Mirlitons (pronounced MEL-lee-tawns or MER-lee-tawns) are a type of squash found growing wild and in backyards throughout southern Louisiana. They're pale green, with a delicate flavor and a large, dence central seed. In other parts of the country, they're called chayote squash. I've used them as the primary ingredient in this variation on the classic ratatouille that I find very tasty.

If you don't want to grill the mirlitons and eggplant, you can instead brush them with olive oil and bake them on a sheet pan until half-cooked.

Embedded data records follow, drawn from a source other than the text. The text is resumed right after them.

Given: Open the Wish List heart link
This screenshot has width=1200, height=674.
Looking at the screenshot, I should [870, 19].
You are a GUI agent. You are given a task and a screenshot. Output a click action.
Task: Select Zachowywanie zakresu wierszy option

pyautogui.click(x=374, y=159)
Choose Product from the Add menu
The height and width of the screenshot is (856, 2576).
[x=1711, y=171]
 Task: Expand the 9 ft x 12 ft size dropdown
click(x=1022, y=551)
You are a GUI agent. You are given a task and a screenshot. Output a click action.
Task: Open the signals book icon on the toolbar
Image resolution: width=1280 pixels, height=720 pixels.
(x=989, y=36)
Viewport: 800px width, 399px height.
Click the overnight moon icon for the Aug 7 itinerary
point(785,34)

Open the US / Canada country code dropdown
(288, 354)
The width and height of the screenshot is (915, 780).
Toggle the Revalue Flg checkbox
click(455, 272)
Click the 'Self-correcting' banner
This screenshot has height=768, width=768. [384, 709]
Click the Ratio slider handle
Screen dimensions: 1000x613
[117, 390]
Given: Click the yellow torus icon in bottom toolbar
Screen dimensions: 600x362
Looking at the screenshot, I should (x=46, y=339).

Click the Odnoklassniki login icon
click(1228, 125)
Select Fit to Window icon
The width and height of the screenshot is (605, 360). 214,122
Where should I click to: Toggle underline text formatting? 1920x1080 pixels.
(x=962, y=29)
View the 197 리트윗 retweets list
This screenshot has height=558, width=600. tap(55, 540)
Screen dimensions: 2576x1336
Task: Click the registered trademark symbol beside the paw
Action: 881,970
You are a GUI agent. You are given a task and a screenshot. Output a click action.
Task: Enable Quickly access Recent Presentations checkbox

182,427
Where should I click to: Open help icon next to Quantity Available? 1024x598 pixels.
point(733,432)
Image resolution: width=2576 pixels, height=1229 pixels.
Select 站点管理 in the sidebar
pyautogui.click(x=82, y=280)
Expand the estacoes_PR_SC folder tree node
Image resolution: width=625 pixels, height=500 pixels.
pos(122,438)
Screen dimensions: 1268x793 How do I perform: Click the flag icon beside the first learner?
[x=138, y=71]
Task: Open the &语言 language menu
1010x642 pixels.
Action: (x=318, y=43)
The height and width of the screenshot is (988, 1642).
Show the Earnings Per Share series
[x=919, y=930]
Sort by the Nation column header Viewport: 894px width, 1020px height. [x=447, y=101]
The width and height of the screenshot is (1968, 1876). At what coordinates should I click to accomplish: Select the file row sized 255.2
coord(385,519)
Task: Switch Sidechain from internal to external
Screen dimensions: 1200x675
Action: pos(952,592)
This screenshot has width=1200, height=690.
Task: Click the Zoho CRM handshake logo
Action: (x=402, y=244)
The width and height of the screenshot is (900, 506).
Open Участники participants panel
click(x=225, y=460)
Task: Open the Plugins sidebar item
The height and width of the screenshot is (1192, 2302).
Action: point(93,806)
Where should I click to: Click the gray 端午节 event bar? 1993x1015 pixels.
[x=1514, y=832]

Cut the mirlitons in half and scoop out the seed, then slice into 1/2" slices. Peel the eggplant and slice into 1/2" slices. Slice the onions crossways 1/4" thick, then cut each slice in half to end up with semicircular pieces of onion. Core and seed the peppers and chop into 1/2" dice. Chop the garlic. Prepare the tomato concassé.

Brush the mirliton and eggplant slices with olive oil and grill (or bake) until about half-cooked. (Some nice cross-hatch grill marks would be particularly nice.) Sauté the onions and peppers in the remaining olive oil until half-cooked. Add the garlic, and sauté for one additional minute.

Cut the grilled mirliton and eggplant slices into large dice. Combine all the vegetables and seasonings into a brazier or heavy saucepan. Cover and cook in a 350°F oven for about 30 minutes, or until the vegetables are tender and the flavors are well-blended. If the vegetables are too juicy, cook uncovered on the stove top for a few minutes to reduce, stirring frequently to avoid scorching.

Adjust seasonings. Serve hot or cold.

YIELD: About 20 four-ounce portions.